I also finally gave programming a chance. It’s been an exciting but also a confusing journey since then… I’ve been going to local meet-ups, participated in events and gained plenty of experience - and also learned that there is so much I still don’t know well, and how limited my abilities really are.
So after years of imagining myself as a visual artist in my career, I decided to be a web developer.
My plan…
So I want to give web development my best shot now, using the time of feeling better than I’ve felt in years. I learned how to write code in JavaScript, Python, Lua and ventured some into doing the same with Dart, all within the last 1 year. The quality of correctness of said code is up to a debate, but I consider myself fairly fluent - even if not expressive and idiomatic with my patterns.
My idea for a while has been to develop a portfolio for myself - I had some job experience this summer, and it was awful: low pay, uncertain terms and conditions, no vision for the future growth whatsoever. I quit. It seems that there are two thresholds here: how good you must be to land a job at all, and how good you must be to land a job that is worth having.

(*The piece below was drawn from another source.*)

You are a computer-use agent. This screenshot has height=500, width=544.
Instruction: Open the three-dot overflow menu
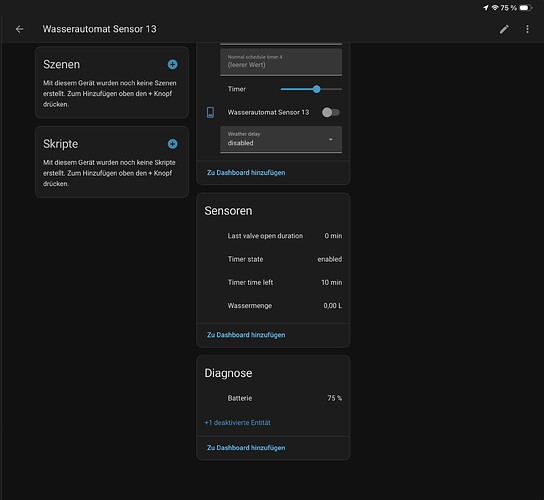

I want to push myself to squeeze out at least 3-5 decent projects on GitHub, improve the quality of my code in the languages I already know, apply for a good job in web-development, work up from there, and learn as much as possible through whatever means possible all throughout this decade.
…and what’s happening to it.
It’s been a few months and I have a ton of started-but-unfinished projects that I can’t help but feel are too messy for public display - even if Git is used, I can’t bring myself to publish them. Lots of them get deleted. Idea generation has never been a problem, but pathalogic abandonment of projects in favor of the next shiny thing has always been. I feel good for the most part, but depression still is partly present. It probably will be for all of my life, I tell myself.

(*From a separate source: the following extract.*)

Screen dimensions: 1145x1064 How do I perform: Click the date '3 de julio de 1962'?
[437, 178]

Maybe I’m too much of a perfectionist. In one of the meet-ups I attend, the person I regard to as my mentor, has said that it’s time to throw the ego out of the process and just publish anything – and to not delete old, horrible stuff but instead produce more quality things in the future: there’s enough space on GitHub for everything. Makes sense.
I came up with the list of the last of things holding me back the other day.
- Short attention span. I can’t watch movies, I can’t watch TV shows, I can barely read books while just 3 years ago it posed no problem. Is it a problem of self-discipline? Or is it something that requires a diagnosis and further treatment? I suck at finishing things.
- Depression still lingers - particularly tiredness and lack of inner drive to push through the plain and boring stuff.
- Non-existent habits: I struggle with regular commitment.
- My sleep schedule is horrible. It seems my body can barely go if it hasn’t got 12 hours of sleep a night.
- Under stress, I seem to self-sabotage my own effort.
- I feel oddly tired.
Now I really need to give my best at landing a job I was invited to apply (I need to learn D3.js for that first, see how it goes, etc.), but I feel empty, tired and stuck. It’s the exact opposite of how I expected myself to be at this point, and the exact opposite of how it should be for me to land that job, which I need.
It’s probably a way too long ramble, and I might still be missing out a detail or two. Can anyone relate? Does anyone have a word of encouragement, constructive criticism or analysis and suggestion? I welcome everything and anything.
Thanks in advance. You people are awesome! <3*
P.S. Especially if you have managed to read this horrible wall of text.